Jamie lives in Boston and is currently a PhD student in Global Governance and Human Security at the University of Massachusetts Boston. She is a freelance writer and also a team associate for the Boston chapter of Hollaback!.

Jamie has written 76 articles for us.

100 Comments

  1. My girlfriend doesn’t shave or wax. It’s not out of being a feminist or anti-THE MAN, she just decided almost a year ago that she would not shave/pluck/wax a single stranc of her body hair for an entire year to see how she felt about her body and the standards laid upon it. June (the month she started) is rapidly approaching, and she wants to keep it all except the nethers.

    I met her a few months ago when she was fully hairy. It honestly never bothered me past the initial “Oh shit, where is the vagina” half second of when I first hooked up with her.

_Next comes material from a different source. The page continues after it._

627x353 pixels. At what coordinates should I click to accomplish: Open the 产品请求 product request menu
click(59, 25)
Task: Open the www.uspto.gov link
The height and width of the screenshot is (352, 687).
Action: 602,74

    I’m now at the point where I have let my hair grow in certain parts… but I still shave everything else. And I ask myself… why?

    That’s it. I’m going to fully support my girl and join her the body hair image.

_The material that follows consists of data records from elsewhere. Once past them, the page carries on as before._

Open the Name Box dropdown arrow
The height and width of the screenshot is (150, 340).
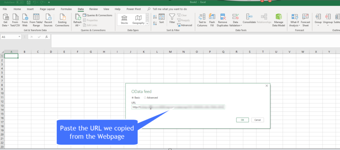tap(20, 37)
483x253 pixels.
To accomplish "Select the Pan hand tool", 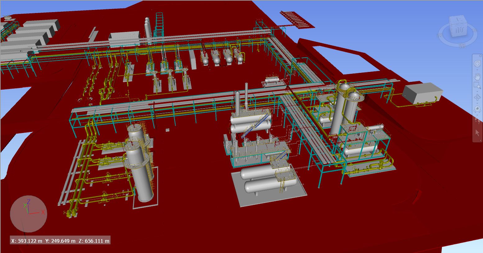I will pyautogui.click(x=477, y=76).
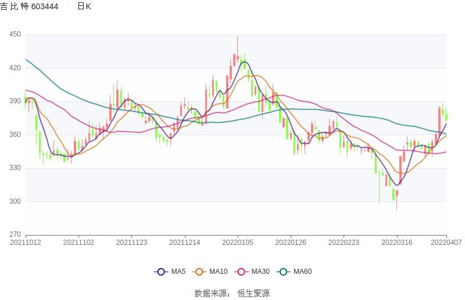465x300 pixels.
Task: Click the purple MA5 legend marker
Action: [161, 272]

    • “Oh shit, where is the vagina” was my experience the first time I ever hooked up with a girl (who didn’t do much grooming in the bits, and I didn’t care at all)

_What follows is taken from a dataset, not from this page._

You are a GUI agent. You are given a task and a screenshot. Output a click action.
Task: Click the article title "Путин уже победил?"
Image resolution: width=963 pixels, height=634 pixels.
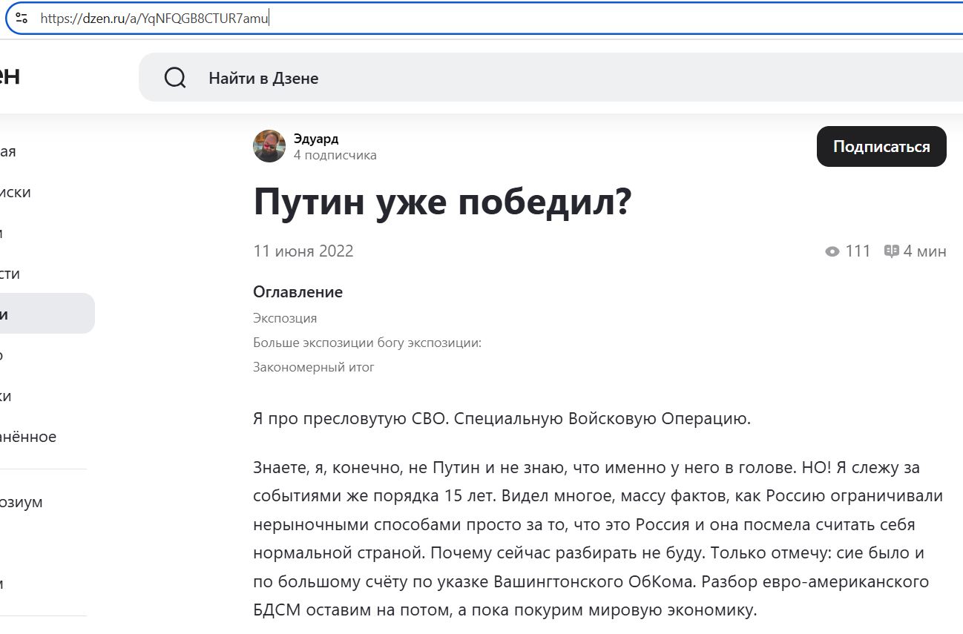tap(442, 201)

  2. I ask myself the same thing! Has there already been an Autostraddle post about shaving and the dealing with the subsequent inner conflicts? I have all kinds of feminist conflicts and feelings in my head when I shave, especially the ladybits, and I’d love to have a conversation about it, and I know Autostraddle would do a good job of it.

    • That would be a faaaab article. Also, I vote for an appendage to the HOT 100 called The Search for Autostraddle’s Next Top Pitsache/Pitstachio

    • It’s funny that there’s never been a thing on it cuz laneia and I talk about it all the time, like to each other

  3. I feel that the pressure to lack hair in every possible area is bigger now than it was 10 or 15 years ago.

    Apart from the usual areas, some of my friends/relatives shave their arms, even belly hair, and they’re not particularly hairy people, at all. Some of my friends cannot conceive anything but bare on the downstairs area, they find it anti hygienic which is kinda funny since that hair is *there* to precisely protect it.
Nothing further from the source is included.